# GIVEN INSTRUCTION
Start at the line containing "11 94036-1180 (213, 164)" and stop after the line containing "UTグループ [UTグループ (8個の項目)] (288, 1897)". Rewrite each of those records with its text unchanged, scaling both coordinates by 1.6 and rounding to whole numbers, with halves rounded up.

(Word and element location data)
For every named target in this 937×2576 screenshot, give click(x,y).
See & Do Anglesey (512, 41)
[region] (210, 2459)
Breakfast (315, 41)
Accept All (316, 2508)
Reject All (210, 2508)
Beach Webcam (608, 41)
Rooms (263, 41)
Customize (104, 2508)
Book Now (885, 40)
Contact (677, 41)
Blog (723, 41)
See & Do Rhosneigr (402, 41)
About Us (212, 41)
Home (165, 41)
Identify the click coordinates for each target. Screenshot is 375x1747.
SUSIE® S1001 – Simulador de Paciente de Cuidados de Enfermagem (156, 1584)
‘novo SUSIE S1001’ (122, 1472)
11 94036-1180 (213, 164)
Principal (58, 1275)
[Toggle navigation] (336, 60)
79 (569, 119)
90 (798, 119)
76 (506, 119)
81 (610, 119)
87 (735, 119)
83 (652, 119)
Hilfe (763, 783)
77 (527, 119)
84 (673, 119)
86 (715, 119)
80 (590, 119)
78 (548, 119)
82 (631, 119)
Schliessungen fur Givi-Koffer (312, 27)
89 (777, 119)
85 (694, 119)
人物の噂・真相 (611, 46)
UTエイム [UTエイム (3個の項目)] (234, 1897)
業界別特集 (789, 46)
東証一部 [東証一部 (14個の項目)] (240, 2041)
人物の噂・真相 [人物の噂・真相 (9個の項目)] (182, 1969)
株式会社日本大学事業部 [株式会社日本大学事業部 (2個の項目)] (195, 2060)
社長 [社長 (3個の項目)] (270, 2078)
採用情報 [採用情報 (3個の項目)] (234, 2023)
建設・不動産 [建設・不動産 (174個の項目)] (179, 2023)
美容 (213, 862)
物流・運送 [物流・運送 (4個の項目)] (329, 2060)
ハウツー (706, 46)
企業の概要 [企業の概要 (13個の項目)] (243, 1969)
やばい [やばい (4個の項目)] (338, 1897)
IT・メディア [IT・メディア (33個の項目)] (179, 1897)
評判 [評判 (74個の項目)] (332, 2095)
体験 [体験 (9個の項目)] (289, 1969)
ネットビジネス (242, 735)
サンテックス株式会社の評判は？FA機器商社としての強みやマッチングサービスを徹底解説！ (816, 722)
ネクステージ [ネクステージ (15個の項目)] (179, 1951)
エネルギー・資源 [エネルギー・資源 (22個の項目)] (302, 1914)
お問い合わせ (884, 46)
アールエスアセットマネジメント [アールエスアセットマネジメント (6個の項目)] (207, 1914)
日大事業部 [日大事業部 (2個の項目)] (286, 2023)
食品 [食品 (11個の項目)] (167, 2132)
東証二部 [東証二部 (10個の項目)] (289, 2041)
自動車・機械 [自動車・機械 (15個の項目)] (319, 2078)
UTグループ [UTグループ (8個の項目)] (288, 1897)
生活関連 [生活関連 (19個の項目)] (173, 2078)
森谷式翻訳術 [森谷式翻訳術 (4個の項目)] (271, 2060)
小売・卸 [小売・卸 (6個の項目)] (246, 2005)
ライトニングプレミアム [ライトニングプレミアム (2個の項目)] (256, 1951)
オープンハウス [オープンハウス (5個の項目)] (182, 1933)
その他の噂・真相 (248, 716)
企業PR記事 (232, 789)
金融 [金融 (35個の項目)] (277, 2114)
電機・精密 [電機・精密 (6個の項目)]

# FINAL RESULT
11 94036-1180 (341, 262)
Principal (93, 2040)
[Toggle navigation] (538, 96)
79 (910, 190)
90 (1277, 190)
76 (810, 190)
81 (976, 190)
87 (1176, 190)
83 (1043, 190)
Hilfe (1221, 1253)
77 (843, 190)
84 (1077, 190)
86 (1144, 190)
80 (944, 190)
78 (877, 190)
82 (1010, 190)
Schliessungen fur Givi-Koffer (499, 43)
89 (1243, 190)
85 (1110, 190)
人物の噂・真相 (978, 74)
UTエイム [UTエイム (3個の項目)] (374, 3035)
業界別特集 (1262, 74)
東証一部 [東証一部 (14個の項目)] (384, 3266)
人物の噂・真相 [人物の噂・真相 (9個の項目)] (291, 3150)
株式会社日本大学事業部 [株式会社日本大学事業部 (2個の項目)] (312, 3296)
社長 [社長 (3個の項目)] (432, 3325)
採用情報 [採用情報 (3個の項目)] (374, 3237)
建設・不動産 [建設・不動産 (174個の項目)] (286, 3237)
美容 (341, 1379)
物流・運送 [物流・運送 (4個の項目)] (526, 3296)
ハウツー (1130, 74)
企業の概要 [企業の概要 (13個の項目)] (389, 3150)
やばい [やばい (4個の項目)] (541, 3035)
IT・メディア [IT・メディア (33個の項目)] (286, 3035)
評判 [評判 (74個の項目)] (531, 3352)
体験 [体験 (9個の項目)] (462, 3150)
ネットビジネス (387, 1176)
サンテックス株式会社の評判は？FA機器商社としての強みやマッチングサービスを徹底解説！ (1306, 1155)
ネクステージ [ネクステージ (15個の項目)] (286, 3122)
エネルギー・資源 [エネルギー・資源 (22個の項目)] (483, 3062)
お問い合わせ (1414, 74)
アールエスアセットマネジメント [アールエスアセットマネジメント (6個の項目)] (331, 3062)
日大事業部 [日大事業部 (2個の項目)] (458, 3237)
食品 [食品 (11個の項目)] (267, 3411)
東証二部 [東証二部 (10個の項目)] (462, 3266)
自動車・機械 [自動車・機械 (15個の項目)] (510, 3325)
UTグループ [UTグループ (8個の項目)] (461, 3035)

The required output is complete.